The response to the first question is easy to understand in light of what FCC Granby and the wider culture used to be. Most participants joined the church when they were young parents. It was generally thought in the wider culture that some sort of exposure to religion was a good thing for children. So they looked for a vibrant Sunday school program and found one at FCC Granby. Now those kids are adults and are either moved away or no longer find church relevant. Newer generations have little or no exposure to church. The wider culture no longer values religion the way it used to. Today we can no longer count on young families with children to find us. We need to put in the hard work of connecting with them.

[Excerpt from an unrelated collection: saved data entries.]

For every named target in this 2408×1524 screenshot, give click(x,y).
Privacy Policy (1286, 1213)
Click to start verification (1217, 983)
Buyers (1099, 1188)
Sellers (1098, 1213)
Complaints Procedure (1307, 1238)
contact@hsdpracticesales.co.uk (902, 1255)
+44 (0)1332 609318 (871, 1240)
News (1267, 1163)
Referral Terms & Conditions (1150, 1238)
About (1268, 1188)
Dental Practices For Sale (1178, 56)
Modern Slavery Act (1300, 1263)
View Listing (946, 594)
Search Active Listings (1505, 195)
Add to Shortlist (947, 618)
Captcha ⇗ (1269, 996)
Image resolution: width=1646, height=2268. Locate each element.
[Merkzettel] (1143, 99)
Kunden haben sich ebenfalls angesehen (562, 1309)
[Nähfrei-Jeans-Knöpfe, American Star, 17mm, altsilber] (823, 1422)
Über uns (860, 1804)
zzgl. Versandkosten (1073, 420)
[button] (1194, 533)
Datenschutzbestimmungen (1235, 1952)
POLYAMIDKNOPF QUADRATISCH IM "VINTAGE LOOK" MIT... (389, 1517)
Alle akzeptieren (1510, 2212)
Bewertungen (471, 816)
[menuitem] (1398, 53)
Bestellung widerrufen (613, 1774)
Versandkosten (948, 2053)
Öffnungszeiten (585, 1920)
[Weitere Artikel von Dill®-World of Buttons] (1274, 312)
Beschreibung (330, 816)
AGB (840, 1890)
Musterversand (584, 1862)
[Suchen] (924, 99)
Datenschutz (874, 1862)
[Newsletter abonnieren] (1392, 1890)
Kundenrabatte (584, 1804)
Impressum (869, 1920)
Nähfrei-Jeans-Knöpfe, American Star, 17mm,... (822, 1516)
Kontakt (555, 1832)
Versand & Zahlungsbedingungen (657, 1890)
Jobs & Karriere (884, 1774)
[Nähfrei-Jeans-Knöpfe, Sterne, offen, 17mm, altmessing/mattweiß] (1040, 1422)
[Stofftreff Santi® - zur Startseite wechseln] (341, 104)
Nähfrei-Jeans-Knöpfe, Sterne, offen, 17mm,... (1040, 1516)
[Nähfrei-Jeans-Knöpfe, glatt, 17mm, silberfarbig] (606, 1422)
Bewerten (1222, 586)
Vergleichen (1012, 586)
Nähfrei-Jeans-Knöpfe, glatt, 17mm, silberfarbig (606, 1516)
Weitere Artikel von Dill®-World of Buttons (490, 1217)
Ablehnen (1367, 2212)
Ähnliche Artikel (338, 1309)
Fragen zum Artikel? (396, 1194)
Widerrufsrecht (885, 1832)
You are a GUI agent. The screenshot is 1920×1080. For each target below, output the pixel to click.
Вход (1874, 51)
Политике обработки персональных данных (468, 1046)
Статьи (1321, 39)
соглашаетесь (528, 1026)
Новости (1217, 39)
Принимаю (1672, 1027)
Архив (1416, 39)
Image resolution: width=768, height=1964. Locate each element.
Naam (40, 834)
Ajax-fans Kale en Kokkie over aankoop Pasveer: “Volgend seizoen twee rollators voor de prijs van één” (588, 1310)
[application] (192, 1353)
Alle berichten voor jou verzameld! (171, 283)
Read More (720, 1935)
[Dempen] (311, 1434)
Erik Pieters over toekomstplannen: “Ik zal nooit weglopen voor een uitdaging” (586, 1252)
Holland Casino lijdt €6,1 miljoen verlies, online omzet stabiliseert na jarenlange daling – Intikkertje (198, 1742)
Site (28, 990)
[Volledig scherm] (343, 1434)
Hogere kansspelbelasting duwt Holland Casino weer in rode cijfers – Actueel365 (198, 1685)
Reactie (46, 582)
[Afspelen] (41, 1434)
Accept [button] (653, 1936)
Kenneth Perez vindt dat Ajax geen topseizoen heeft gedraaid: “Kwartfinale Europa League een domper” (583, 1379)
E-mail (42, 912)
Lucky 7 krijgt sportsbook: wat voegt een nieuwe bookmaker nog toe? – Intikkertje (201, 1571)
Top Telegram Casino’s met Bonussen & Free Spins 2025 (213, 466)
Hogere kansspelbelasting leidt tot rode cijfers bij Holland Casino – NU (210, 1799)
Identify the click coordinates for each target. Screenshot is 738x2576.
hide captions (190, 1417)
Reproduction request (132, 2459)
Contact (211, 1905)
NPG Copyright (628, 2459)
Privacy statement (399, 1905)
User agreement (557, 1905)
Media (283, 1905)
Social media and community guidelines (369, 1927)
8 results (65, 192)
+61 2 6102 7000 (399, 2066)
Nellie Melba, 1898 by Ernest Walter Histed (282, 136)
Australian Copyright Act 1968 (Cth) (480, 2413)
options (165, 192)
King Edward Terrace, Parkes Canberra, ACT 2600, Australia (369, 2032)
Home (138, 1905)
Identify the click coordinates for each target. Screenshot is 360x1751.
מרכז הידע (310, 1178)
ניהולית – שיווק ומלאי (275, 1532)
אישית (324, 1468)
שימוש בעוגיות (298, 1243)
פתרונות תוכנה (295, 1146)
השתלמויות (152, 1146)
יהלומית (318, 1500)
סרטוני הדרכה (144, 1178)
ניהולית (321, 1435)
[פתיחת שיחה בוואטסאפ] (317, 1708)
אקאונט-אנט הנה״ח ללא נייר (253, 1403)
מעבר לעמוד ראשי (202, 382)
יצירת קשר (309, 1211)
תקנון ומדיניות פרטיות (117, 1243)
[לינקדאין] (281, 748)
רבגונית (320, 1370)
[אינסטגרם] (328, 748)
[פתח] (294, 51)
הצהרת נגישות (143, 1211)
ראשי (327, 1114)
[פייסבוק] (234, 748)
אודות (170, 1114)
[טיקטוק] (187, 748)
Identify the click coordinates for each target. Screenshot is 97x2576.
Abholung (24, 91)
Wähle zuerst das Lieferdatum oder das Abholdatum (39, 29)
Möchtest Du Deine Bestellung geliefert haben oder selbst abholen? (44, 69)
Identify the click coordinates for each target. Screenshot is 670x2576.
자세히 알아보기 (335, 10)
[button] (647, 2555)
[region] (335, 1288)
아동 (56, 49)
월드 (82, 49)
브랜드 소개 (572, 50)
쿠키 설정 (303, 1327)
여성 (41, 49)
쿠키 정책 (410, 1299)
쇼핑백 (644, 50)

The response to question two is important. Declining churches are often faced with hard choices due to limited resources. This raises a foundational question: What is the “church?” If a church decides that what it really is is the building, its options for creating a sustainable future are severely limited. Too often, the church ends up closing and selling its beautifully maintianed building to someone else. If the church, however, is the people, for whom the building is a resource for ministry, the church has many more options for creating a future for itself.

The response to question three inspires me. It says that many in the core, active membership of the church see the need to do something big to fundamentally change the decline trajectory of the church. Merger is the most obvious option, but what shape that might take remains unclear.

Response to question four may seem at odds with the response to question three, but I don’t see it that way. I don’t see a merger possibility as “throwing in the towel,” so to speak. I’ll say it again, if the vision of merger is tying one “Titanic” to another “Titanic,” we’re wasting our time. If, however, it is combining resources to create a new mission of reaching new people and having a greater impact on Granby and beyond, then it’s worth it. The time to begin building that new mission is now.